Based on this book, Platt has an understanding of the gospel that goes something like this:
1. God hates you and everyone else who ever lived from Adam on, and will carry out divine vengeance on everyone's eternal soul.
2. Through a schizophrenic act of divine suicide, which had nothing at all to do with power structures of the time in which Jesus lived or today, God somehow manages to tolerate you, but not anybody outside the United States who hasn't heard about Jesus, especially not in China or India.
3. You therefore should spend your whole like telling people far, far away from you about #2, because otherwise it really is your fault if they go to hell to be tormented for eternity.
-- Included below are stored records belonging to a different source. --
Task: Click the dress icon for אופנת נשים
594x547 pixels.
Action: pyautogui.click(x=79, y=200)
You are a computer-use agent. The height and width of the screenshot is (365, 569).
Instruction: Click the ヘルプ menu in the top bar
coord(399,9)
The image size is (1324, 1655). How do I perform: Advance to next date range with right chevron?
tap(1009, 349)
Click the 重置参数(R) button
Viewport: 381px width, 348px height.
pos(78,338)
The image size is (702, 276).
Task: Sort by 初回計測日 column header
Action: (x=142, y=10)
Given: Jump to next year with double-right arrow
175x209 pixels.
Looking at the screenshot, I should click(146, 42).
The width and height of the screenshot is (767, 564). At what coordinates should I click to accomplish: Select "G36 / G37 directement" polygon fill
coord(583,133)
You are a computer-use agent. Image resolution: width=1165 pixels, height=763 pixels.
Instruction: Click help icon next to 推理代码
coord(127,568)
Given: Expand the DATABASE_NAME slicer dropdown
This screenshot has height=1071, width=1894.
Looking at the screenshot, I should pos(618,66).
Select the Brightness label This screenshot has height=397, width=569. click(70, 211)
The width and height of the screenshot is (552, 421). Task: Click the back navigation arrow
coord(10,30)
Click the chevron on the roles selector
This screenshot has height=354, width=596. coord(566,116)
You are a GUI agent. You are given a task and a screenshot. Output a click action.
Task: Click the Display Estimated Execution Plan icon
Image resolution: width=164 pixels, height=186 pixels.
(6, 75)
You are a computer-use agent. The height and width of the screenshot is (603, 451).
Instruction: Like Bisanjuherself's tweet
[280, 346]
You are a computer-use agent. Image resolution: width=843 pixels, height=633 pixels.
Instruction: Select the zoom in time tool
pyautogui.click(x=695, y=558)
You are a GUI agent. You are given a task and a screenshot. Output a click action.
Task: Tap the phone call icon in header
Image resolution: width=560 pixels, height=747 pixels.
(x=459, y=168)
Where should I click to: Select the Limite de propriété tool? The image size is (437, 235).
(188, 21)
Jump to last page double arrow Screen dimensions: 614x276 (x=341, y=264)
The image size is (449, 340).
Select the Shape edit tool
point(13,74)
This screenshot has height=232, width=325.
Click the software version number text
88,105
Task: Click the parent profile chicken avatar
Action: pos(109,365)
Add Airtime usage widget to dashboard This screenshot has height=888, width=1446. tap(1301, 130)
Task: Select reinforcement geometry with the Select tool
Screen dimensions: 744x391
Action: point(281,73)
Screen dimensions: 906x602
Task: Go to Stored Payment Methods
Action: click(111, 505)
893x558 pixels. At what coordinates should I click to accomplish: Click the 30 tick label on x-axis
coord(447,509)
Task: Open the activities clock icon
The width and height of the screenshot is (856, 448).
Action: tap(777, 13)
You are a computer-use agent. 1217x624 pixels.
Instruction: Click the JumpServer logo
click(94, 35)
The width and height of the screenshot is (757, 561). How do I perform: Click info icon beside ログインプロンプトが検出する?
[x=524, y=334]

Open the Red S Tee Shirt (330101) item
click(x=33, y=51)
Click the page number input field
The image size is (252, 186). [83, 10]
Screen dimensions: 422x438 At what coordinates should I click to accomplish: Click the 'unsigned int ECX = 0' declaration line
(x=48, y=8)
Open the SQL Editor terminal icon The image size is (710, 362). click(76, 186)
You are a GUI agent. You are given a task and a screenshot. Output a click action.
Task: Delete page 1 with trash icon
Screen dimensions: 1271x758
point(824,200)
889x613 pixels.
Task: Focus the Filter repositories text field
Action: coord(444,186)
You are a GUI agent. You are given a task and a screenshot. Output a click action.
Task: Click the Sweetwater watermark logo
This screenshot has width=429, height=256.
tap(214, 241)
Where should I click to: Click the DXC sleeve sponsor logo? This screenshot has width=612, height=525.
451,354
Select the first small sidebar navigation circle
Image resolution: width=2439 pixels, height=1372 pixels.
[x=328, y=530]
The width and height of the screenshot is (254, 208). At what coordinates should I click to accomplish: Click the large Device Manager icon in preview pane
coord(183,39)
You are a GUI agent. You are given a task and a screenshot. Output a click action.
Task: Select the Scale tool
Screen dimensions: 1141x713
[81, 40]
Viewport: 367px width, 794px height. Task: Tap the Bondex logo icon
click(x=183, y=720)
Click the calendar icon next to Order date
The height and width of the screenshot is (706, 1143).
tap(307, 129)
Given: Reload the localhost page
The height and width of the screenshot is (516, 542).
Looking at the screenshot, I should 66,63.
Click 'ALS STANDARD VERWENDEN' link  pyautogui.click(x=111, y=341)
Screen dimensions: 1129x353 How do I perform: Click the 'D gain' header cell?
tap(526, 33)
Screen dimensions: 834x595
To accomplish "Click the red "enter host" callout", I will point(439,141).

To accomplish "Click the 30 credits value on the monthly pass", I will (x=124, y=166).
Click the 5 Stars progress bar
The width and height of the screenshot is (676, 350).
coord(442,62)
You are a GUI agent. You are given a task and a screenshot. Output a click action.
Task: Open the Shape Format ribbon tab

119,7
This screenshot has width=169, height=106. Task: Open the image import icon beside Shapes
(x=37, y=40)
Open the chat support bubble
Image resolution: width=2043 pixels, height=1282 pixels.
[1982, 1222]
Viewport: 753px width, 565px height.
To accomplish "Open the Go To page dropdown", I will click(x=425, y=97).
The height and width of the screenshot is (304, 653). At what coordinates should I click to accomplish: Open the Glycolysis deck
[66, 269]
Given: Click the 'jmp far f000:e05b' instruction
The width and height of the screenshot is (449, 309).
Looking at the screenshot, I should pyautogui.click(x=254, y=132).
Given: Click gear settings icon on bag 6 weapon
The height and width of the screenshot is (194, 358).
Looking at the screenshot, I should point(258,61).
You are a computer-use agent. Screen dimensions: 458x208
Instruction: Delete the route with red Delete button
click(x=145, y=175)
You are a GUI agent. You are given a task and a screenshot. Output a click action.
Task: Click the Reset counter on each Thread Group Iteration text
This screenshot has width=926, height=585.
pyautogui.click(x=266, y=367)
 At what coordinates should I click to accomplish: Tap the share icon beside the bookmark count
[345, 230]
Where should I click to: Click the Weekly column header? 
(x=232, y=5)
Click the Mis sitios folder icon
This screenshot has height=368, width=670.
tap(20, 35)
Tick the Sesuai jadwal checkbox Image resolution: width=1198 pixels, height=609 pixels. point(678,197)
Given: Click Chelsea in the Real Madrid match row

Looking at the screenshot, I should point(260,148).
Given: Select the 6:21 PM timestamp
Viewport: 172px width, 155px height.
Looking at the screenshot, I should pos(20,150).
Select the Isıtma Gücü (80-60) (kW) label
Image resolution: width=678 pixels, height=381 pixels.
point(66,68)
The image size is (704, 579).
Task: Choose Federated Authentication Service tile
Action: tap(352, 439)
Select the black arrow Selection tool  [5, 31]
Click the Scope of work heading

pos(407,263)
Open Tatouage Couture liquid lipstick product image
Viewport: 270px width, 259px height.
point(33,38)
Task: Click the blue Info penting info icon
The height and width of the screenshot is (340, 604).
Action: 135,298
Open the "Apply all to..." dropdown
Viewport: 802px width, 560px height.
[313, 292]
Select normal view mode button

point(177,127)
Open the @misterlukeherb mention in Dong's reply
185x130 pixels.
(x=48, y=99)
4. Just kidding! You should just read through your Bible and go on a short term mission trip!
Okay, I might (!) be overstating the case. But only maybe.
Let's see what is missing:
1. Creation- there is no purpose to our lives but evangelism, so God obviously made everything on a whim.
2. Love- Platt talks about Love, but only as a peripheral to God's "holiness" which in this case appears to be a word used to mask God's real primary attribute, which is hate.
3. Discipleship- training for... oh wait, we don't need to be trained for good works, because nothing matters but international evangelism.
4. Follow through! This actually disturbs me the most. Platt builds a massive pile of accusation and guilt for American Christianity, then says: But you can feel better by making a one year commitment to do easy stuff! I will have nothing to do with that kind of gospel.
The irony of this book is that it is subtitled "Taking Back Your Faith From the American Dream" but it is rooted in a very ugly version of revivalist theology that ignores everything but evangelism, in fact it goes one worse and ignores anything but international evangelism. Platt talks about caring for the poor, but his call to action is based on an understanding of God that has no room for such nonsense, and I'd be hard put to it to defend any social action at all from his perspective. Save their soul, because otherwise they're damned and it is your fault!
Okay, I'm done. I'm sorry if I ticked anybody off.